■ DAFTAR PERTANYAAN ■
• a. Menurut teks bacaan tentang rencana Suhendra Hadikuntono menjual perusahaannya, untuk apa uang hasil penjualan itu akan digunakan?
• b. Tulis lanjutan teks bacaan tentang rencana Suhendra Hadikuntono menjual perusahaannya, dimulai setelah kalimat terakhirnya.

Jakarta (ANTARA) - Pengusaha yang juga pengamat intelijen Suhendra Hadikuntono berniat menjual beberapa perusahaannya yang beromzet ratusan miliar rupiah untuk membantu pemerintah mengatasi pandemi COVID-19.
"Prinsip saya, jika kita tidak dibutuhkan orang lain, sebenarnya kita sudah mati. Yang dibutuhkan saat ini bukan wacana, tapi aksi nyata berbuat bagi sesama," katanya, melalui pernyataan tertulisnya, di Jakarta, Senin malam.
Beberapa perusahaan yang akan dijualnya bergerak di berbagai bidang, meliputi perusahaan properti, pertambangan, dan "secure parking".
Perusahaan-perusahaan yang bernaung di bawah bendera Indo Sarana Group tersebut beroperasi di Jakarta dan sejumlah kota lainnya, seperti Bandung dan Cirebon (Jawa Barat), Pekalongan dan Semarang (Jawa Tengah), Surabaya (Jawa Timur), Yogyakarta dan sebagainya, dengan karyawan berjumlah ribuan orang.
Uang hasil penjualan perusahaan-perusahaan itu nantinya bukan untuk dirinya, melainkan akan digunakan sepenuhnya untuk membeli alat pelindung diri (APD) guna disumbangkan kepada rumah-rumah sakit yang membutuhkan untuk dipakai tenaga medis yang berada di garda terdepan dalam mengatasi penyebaran Corona.
"Kalau bicara dunia, tidak akan ada habisnya. Yang dibutuhkan saat ini adalah pengorbanan untuk mengatasi pandemi yang entah sampai kapan akan berlangsung. Apa yang bisa kita lakukan, sedikit-sedikit kita lakukan. Saat ini negara sedang memanggil kita semua," ungkapnya.

■ DATA YANG DIKAJI ■
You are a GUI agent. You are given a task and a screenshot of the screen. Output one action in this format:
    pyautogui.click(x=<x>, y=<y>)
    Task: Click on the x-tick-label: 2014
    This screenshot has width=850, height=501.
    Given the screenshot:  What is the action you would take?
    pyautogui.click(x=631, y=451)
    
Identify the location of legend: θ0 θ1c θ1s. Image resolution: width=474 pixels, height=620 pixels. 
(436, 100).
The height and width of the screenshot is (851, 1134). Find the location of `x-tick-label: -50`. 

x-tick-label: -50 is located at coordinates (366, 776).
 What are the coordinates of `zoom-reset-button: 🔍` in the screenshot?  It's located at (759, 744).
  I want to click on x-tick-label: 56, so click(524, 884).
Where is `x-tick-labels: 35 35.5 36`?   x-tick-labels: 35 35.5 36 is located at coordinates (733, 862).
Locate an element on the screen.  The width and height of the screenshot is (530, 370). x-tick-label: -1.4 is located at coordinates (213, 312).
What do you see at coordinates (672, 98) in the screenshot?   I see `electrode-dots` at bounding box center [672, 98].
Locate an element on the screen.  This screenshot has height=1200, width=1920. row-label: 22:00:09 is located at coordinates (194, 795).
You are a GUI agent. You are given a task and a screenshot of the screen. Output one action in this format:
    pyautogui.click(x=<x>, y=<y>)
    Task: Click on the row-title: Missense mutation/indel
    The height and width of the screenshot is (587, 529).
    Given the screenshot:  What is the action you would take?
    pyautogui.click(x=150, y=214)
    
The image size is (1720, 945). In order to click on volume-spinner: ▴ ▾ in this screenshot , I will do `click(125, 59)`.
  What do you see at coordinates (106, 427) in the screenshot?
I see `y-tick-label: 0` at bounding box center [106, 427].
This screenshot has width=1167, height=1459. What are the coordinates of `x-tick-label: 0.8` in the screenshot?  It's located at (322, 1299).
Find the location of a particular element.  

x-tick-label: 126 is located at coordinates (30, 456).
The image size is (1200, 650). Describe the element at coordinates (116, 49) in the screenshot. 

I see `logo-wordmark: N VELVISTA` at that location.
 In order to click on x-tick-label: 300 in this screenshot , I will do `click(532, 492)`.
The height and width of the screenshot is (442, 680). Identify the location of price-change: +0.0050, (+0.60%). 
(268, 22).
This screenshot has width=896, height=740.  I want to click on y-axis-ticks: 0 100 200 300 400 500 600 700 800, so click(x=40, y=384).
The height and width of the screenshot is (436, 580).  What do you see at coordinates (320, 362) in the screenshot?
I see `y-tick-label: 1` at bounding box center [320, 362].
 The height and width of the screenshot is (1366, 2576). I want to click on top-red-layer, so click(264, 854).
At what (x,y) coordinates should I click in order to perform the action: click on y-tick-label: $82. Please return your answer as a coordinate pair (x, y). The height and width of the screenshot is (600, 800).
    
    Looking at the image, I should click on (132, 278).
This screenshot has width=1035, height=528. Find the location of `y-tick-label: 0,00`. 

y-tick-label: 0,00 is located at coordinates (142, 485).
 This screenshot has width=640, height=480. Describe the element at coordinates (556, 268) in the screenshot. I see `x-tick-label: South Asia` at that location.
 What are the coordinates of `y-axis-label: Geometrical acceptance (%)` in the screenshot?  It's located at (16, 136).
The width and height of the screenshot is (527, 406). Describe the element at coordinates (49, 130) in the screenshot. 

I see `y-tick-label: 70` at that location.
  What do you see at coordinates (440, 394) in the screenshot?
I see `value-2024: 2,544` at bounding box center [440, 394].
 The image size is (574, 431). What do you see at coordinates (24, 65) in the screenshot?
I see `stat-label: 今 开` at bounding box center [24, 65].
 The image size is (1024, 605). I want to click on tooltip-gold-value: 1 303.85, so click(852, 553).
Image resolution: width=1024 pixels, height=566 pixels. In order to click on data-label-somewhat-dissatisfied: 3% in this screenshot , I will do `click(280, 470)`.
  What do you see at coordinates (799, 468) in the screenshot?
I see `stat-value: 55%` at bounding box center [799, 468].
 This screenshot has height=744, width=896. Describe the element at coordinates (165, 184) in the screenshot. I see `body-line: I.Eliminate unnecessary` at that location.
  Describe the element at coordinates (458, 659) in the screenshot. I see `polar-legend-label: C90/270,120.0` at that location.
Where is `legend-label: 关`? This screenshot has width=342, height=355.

■ JAWABAN TIAP TUGAS ■
• a. Uang itu akan dipakai sepenuhnya untuk membeli alat pelindung diri (APD) yang disumbangkan kepada rumah sakit yang membutuhkan, untuk dipakai tenaga medis.

• b.
Mengenai rencana penjualan perusahaannya, Suhendra menegaskan semua proses "take over" perusahaan pasti dilakukan secara transparan dan tidak ada yang ditutup-tutupi sehingga pajaknya pun akan masuk ke kas negara.
"Demi bangsa dan negara ini, nyawa pun saya berikan," tandas CEO Hadiekuntono's Institute itu.
Selain pengusaha, Suhendra juga dikenal memiliki jaringan luas di berbagai kalangan, baik dalam maupun luar negeri, salah satunya Thailand yang memintanya menjadi juru damai konflik di Thailand Selatan.
Ia juga pernah menjadi Ketua Tim Penyelesaian Pelanggaran HAM Indonesia-Vietnam yang membebaskan 150 warga Vietnam yang sempat ditahan di Pulau Anambas gara-gara diduga melanggar perairan Indonesia.
Dengan pembebasan itu, Indonesia terhindar dari pengadilan Mahkamah Internasional.